=== WHAT IS BEING ASKED ===
Using the listing below, count every line that contains the word "Show"; respond with the count alone.

=== DATA IN THIS EXERCISE ===
=== Section Start ===

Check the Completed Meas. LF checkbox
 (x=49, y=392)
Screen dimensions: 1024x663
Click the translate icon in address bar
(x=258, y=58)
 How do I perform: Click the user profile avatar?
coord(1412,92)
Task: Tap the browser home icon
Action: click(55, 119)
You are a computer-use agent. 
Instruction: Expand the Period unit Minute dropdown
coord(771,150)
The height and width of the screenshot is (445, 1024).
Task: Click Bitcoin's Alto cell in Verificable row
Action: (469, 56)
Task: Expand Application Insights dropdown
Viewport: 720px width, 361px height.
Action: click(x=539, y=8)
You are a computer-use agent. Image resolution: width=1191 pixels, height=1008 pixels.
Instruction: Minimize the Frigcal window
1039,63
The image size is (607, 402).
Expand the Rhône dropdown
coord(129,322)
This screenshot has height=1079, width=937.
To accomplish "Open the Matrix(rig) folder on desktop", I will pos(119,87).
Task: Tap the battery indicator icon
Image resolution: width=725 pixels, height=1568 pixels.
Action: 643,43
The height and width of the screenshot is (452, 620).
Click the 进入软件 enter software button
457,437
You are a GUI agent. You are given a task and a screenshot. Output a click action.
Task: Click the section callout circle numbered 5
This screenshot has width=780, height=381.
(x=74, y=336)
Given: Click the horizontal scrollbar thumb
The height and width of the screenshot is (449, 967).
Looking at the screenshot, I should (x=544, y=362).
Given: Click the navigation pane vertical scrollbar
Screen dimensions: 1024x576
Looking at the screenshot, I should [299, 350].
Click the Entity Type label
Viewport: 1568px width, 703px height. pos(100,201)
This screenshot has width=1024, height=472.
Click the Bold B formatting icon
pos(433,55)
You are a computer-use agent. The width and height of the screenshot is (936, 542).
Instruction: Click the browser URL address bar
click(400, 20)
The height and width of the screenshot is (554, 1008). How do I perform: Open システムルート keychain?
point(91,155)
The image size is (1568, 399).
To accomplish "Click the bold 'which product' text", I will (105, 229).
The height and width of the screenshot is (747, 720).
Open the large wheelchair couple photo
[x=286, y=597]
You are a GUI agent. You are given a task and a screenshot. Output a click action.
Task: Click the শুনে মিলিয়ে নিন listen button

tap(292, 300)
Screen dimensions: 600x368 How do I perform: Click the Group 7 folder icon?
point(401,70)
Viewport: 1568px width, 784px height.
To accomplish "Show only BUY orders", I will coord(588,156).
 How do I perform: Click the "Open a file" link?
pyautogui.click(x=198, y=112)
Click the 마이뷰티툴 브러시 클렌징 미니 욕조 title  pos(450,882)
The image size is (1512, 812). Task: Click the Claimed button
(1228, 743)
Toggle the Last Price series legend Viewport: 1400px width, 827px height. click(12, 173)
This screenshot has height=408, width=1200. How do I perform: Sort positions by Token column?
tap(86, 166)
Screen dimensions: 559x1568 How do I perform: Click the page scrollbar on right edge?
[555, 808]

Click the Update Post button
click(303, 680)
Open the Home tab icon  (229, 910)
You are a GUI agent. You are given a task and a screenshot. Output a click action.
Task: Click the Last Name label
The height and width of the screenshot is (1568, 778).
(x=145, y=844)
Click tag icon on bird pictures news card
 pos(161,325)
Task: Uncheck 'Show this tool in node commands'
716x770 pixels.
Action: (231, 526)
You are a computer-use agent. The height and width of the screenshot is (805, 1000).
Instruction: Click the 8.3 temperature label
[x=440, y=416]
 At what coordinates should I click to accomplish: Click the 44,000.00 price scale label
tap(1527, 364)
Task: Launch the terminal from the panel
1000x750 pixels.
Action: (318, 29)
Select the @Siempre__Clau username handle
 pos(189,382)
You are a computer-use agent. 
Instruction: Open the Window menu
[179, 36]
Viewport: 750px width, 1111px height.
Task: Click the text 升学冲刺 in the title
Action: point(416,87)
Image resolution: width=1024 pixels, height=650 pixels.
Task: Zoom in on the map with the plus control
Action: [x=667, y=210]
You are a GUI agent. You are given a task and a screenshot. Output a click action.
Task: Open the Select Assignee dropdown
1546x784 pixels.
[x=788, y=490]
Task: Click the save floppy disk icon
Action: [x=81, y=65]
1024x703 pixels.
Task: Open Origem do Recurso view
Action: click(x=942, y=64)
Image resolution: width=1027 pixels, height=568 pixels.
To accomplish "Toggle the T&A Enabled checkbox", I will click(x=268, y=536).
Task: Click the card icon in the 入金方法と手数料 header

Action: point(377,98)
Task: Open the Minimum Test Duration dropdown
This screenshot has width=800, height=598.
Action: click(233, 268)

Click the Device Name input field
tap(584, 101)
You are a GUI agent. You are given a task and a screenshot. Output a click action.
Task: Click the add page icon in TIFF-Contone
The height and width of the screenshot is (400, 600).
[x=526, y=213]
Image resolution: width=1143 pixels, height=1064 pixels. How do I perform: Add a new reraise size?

=== Section End ===

=== TASK RESPONSE ===
2